After the increase of 1968, the difference between white teenagers and the general rate went up to from 10 to 12 percentage points; black teenage unemployment rose still more. Since 1973 the unemployment rate for black teenagers has been from 25 to 35 percentage points above the general rate.

Walter Williams (Policy Review, Fall 1977), said: “The minimum wage gives firms effective economic incentive to seek to hire only the most productive employees, which means that firms are less willing to hire and/or train the least productive employee which includes teenagers and particularly minority teenagers. By holding all else constant, such as worker productivity, the minimum wage law gives firms incentive to indulge whatever racial preference that they may hold.”

The table on page 380, adapted from one published by Walter Williams and supplemented by data from various publications of the Bureau of Labor Statistics, compares the general unemployment rate of males and the corresponding unemployment, by race, of young men 16-17 years of age. These are the people who have minimal skills and experience. The table shows when the outcomes discussed occurred.

The principal supporters of the minimum wage have been the labor unions and corporations that compete with the employers of teenagers. The unions know that when the minimum wage rises the wages of their members rise to maintain the differential between skilled and unskilled workers. The corporations in favor of it understand that the costs of their competitors will disproportionately increase as compared to their own.

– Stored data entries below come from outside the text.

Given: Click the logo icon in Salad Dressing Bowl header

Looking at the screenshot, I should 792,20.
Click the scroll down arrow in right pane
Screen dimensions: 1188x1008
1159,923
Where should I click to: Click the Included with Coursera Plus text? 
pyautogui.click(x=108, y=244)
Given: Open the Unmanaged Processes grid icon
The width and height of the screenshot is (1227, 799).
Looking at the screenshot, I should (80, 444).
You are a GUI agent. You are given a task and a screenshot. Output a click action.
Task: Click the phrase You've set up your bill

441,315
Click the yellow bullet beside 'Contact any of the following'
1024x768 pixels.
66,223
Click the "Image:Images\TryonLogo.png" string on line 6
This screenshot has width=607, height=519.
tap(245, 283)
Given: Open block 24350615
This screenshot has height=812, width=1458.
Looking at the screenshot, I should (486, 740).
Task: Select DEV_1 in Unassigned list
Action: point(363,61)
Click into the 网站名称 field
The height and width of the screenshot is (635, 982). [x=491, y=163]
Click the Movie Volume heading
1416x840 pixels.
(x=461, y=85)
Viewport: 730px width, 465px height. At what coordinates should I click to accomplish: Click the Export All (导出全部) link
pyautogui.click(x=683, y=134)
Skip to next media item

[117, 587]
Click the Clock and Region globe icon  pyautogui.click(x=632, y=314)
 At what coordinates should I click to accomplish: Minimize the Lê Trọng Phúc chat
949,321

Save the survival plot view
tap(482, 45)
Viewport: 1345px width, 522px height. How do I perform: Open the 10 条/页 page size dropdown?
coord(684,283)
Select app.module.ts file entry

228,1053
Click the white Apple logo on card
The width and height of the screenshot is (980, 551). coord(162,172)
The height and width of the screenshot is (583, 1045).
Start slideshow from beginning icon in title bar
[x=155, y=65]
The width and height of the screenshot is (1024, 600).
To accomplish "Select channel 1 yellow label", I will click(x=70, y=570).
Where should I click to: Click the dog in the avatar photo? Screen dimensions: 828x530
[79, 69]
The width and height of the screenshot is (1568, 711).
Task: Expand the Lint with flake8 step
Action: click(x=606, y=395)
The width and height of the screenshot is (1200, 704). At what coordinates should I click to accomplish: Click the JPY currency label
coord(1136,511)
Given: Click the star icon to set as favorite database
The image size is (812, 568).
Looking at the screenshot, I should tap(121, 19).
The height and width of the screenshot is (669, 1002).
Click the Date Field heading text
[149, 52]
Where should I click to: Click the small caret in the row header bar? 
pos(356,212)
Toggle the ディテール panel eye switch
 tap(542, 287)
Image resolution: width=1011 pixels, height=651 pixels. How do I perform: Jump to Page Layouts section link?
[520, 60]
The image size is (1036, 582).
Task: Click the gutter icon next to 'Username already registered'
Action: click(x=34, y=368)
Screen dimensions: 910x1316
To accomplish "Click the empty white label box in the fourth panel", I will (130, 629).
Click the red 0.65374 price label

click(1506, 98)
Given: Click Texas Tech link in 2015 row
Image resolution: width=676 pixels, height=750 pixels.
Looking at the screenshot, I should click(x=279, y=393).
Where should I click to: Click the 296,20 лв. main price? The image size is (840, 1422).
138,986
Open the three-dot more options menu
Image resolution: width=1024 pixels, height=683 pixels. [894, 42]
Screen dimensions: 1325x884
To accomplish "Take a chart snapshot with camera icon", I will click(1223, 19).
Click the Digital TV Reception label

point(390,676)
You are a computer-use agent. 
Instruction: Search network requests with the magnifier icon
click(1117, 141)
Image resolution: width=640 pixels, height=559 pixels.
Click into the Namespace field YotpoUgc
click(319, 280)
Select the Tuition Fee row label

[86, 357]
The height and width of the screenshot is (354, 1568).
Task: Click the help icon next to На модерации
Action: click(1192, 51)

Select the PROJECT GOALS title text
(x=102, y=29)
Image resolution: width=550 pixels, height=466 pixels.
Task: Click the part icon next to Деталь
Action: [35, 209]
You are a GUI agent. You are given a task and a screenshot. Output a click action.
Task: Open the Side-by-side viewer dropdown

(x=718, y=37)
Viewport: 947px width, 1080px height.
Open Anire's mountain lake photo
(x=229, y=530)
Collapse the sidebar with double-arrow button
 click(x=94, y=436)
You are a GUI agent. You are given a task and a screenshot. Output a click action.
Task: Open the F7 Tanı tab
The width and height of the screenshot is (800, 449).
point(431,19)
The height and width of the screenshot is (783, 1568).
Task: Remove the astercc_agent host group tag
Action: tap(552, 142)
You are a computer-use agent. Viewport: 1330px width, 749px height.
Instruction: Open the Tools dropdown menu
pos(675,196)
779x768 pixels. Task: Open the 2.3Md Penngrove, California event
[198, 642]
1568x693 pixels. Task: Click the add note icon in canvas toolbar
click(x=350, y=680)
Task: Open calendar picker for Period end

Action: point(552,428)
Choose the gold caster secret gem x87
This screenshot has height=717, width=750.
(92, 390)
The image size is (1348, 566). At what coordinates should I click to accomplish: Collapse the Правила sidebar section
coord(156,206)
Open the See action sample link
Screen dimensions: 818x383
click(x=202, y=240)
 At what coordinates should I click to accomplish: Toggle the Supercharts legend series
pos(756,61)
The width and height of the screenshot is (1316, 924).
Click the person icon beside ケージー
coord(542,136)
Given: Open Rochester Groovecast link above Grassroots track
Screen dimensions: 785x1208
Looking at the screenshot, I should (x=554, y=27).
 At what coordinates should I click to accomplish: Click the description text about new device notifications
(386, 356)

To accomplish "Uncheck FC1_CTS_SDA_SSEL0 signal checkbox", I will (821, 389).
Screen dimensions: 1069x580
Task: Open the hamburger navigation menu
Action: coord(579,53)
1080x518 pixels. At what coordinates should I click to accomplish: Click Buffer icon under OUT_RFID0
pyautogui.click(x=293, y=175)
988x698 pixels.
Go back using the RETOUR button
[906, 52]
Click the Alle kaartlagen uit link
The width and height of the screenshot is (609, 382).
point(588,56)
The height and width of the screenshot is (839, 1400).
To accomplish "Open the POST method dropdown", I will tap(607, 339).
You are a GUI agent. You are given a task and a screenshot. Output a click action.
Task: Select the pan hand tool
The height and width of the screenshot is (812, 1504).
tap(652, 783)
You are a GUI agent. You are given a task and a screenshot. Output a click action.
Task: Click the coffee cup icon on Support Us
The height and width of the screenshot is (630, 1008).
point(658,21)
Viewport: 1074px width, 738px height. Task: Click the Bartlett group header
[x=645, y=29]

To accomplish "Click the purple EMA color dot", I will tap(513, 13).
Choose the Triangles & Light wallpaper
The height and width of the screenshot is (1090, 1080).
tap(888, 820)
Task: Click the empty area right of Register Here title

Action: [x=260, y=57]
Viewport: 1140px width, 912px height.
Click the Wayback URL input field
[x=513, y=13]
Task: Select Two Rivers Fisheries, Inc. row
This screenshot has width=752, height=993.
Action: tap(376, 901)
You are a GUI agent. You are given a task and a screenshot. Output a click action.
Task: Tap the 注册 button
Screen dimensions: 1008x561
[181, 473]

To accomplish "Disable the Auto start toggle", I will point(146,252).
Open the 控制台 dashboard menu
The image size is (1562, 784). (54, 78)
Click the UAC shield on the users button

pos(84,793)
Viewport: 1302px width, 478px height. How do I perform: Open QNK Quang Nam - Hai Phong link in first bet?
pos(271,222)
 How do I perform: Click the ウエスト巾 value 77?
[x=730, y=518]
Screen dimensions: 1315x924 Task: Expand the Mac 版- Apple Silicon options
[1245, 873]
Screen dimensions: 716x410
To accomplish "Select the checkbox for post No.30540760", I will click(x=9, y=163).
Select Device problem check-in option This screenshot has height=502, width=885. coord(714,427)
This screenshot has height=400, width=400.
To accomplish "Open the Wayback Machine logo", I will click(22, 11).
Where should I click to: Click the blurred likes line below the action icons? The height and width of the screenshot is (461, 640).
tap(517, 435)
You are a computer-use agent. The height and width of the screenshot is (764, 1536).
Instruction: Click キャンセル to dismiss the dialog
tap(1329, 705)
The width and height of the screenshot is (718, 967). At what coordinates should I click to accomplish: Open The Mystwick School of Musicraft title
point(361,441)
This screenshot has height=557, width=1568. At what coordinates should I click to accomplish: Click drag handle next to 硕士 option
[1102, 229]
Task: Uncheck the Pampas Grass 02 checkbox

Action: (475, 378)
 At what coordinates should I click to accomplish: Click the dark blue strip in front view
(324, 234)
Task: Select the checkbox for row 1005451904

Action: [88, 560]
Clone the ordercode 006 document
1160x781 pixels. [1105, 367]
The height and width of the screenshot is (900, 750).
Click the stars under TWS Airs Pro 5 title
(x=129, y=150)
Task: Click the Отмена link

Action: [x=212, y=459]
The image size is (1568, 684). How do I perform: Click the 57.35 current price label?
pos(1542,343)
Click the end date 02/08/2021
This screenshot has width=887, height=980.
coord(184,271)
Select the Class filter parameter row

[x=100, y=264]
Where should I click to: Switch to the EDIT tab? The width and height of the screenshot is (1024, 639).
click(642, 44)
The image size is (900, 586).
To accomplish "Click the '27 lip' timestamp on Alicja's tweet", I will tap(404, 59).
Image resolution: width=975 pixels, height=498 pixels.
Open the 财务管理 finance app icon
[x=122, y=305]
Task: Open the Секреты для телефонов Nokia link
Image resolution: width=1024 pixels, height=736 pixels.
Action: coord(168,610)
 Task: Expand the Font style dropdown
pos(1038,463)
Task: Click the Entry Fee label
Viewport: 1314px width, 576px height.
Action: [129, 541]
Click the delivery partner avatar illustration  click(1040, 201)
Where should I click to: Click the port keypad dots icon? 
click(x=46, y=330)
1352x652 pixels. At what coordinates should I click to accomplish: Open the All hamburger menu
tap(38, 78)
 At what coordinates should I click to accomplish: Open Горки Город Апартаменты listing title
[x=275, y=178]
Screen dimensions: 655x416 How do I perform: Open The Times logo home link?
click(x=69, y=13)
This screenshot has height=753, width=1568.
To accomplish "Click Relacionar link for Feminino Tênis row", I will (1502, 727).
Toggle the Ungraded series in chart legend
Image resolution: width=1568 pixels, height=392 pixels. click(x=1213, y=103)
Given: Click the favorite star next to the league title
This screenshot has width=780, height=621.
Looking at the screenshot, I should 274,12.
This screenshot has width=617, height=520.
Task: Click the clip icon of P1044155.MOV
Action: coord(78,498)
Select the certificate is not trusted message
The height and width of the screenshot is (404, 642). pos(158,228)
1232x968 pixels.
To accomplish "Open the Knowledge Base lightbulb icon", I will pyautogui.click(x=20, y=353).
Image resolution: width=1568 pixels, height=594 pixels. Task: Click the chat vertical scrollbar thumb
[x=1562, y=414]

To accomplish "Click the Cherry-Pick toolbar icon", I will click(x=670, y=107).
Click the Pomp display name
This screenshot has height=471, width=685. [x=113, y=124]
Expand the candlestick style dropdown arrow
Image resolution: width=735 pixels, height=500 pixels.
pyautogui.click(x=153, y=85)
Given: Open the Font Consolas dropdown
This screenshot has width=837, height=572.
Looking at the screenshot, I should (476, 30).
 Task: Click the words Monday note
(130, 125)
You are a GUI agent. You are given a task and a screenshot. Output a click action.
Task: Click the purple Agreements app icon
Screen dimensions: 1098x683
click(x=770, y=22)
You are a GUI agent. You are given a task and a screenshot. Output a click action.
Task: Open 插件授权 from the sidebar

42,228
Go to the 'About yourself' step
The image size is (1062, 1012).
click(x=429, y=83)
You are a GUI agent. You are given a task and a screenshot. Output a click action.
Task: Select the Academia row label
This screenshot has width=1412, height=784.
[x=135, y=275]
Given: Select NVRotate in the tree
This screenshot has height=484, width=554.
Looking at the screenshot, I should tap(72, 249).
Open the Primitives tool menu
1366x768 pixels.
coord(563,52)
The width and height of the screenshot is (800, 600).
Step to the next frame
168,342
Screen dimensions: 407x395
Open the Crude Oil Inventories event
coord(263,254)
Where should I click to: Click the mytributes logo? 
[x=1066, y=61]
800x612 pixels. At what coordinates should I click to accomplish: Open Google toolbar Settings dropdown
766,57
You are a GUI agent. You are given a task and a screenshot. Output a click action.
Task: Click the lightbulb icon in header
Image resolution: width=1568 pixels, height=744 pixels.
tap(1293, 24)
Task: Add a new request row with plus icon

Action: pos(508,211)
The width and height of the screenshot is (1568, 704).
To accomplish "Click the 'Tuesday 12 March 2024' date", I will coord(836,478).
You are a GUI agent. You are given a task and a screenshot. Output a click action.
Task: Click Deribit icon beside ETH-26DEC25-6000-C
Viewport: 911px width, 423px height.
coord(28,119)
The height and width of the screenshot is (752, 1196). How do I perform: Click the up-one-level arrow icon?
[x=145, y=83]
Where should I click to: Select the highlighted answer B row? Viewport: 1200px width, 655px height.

It is difficult to understand why a government, ostensibly based on principles of democracy, can pass and enforce legislation that reduces opportunities for the most economically vulnerable segment of the population: black teenagers and white teenagers. From the standpoint of morality and equity, any legislation that makes it harder for teenagers with little skill or experience to enter the labor market should be unacceptable. As we have shown, the minimum wage law not only discriminates against young and inexperienced workers, it discriminates particularly against black youngsters. Not only should the minimum wage not be raised, it should be abolished. Democratic government can do no less.